Pisa, 12 giugno 2026 – La cittadinanza è preoccupata e pretende risposte. È questo il punto centrale dell’intervento del consigliere regionale di Fratelli d’Italia Diego Petrucci dopo il vasto incendio sviluppatosi presso l’azienda Delca Energy a Vicopisano. Secondo quanto dichiarato, il rogo avrebbe coinvolto circa 2.500 tonnellate di materiale plastico, la cui natura non sarebbe ancora stata chiarita. I cittadini, soprattutto quelli che vivono nelle immediate vicinanze dell’impianto, si chiedono cosa abbiano respirato e se vi siano state contaminazioni ambientali, ha affermato Petrucci.
Il consigliere regionale sottolinea come Arpat e Asl stiano effettuando le analisi, ma critica i tempi delle prime comunicazioni ufficiali, arrivate troppo tardi, quasi 24 ore dopo lo scoppio dell’incendio.
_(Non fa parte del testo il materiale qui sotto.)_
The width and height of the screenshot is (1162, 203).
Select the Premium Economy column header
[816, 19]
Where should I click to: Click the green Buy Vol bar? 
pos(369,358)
In situazioni di questo tipo serve informare subito e con precisione la popolazione.
Petrucci punta il dito anche contro la Regione Toscana, denunciando una presunta mancanza di intervento diretto. Di fronte a questo contesto è mancata completamente la voce della Regione. I cittadini hanno diritto a risposte chiare e tempestive.
Per questo motivo, il consigliere di Fratelli d’Italia annuncia l’intenzione di presentare una mozione in Consiglio regionale per chiedere il coinvolgimento del Ministero dell’Ambiente nella valutazione dei rischi e l’attivazione dell’Ispra a supporto tecnico degli enti preposti.
Serve inoltre una task force tra Ministero, università toscane e istituzioni scientifiche e sanitarie per ottenere un quadro chiaro sui rischi a medio e lungo termine e sulle eventuali bonifiche necessarie, ha aggiunto.
Petrucci interviene anche sulle cause dell’incendio e sulla prevenzione. Perché è avvenuto un nuovo incendio? Chi doveva controllare? E cosa è stato autorizzato a costruire vicino alle abitazioni? Sono domande a cui bisogna rispondere con urgenza.
Infine, il consigliere sollecita un intervento politico diretto. Spero che questa volta il presidente della Regione e l’assessore competente non evitino il confronto in Consiglio regionale. La salute dei cittadini di Vicopisano non può aspettare.